New missions toward the Moon and Mars, the anticipation for the discovery of Earth-like planets, and the results of trials aiming to identify up to 50 types of cancer through a blood test stand out among the expected advances.
Additionally, there is anticipation for the Chinese project aiming to drill 11 kilometers into the Earth's crust to reach the mantle.
The Artemis II mission is scheduled no earlier than February 2026.
Fifty years after the Apollo missions, it will carry four astronauts for ten days into lunar orbit aboard the Orion spacecraft.
The Moon is also the target of the Chinese Chang'e-7 mission, which plans to reach the lunar south pole in August and land on the surface to search for water ice and study lunar quakes.
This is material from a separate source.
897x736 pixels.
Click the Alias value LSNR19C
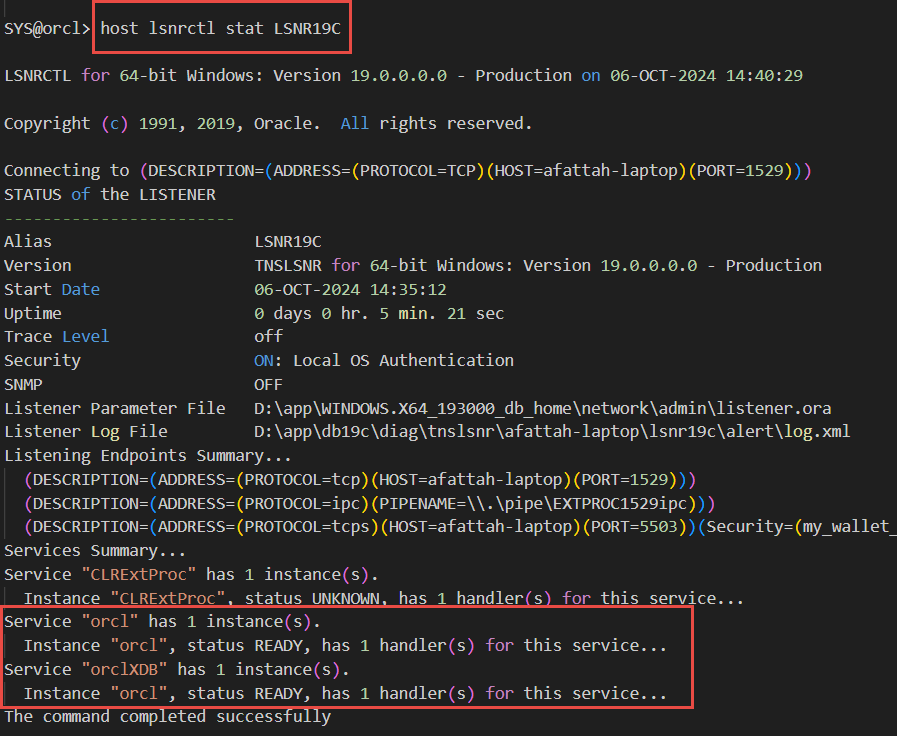tap(288, 241)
Mars' two moons, on the other hand, are Japan's focus, which is preparing to launch the Martian Moons eXploration (MMX) mission, intended to visit Phobos and Deimos and bring back samples from both satellites to Earth.
In the field of space exploration, there are also high expectations for the European Space Agency's Plato mission.
The new space telescope, whose launch is scheduled for December 2026, should identify Earth-like planets outside the solar system and determine whether they can harbor forms of life.
The coming year also generates high expectations in biomedicine. Of particular interest are the results of a clinical study conducted in Great Britain with 140,000 people, which seeks to identify traces of 50 types of cancer in early stages through a simple blood test, before symptoms appear. If the trial yields positive results, testing could be extended to dozens of hospitals.
Authorization is also expected for two clinical trials based on the CRISPR technique of personalized genetic editing, which in 2025 allowed the correction of a rare metabolic disease in a baby just a few months old.
Additionally, developments are anticipated in the field of artificial intelligence, which is preparing to become a key presence in research laboratories.
The goal is to go beyond large language models (LLMs), which are expensive to train, to develop small-scale models that learn from reduced data sets and specialize in solving very specific problems. These systems do not generate text but process mathematical representations of information.
Finally, there is anticipation for a Chinese mission that, aboard the ship Meng Xiang, plans to drill through the Earth's crust to a depth of 11 kilometers to reach the mantle and extract samples that will help understand how the ocean floor forms and what factors determine tectonic activity.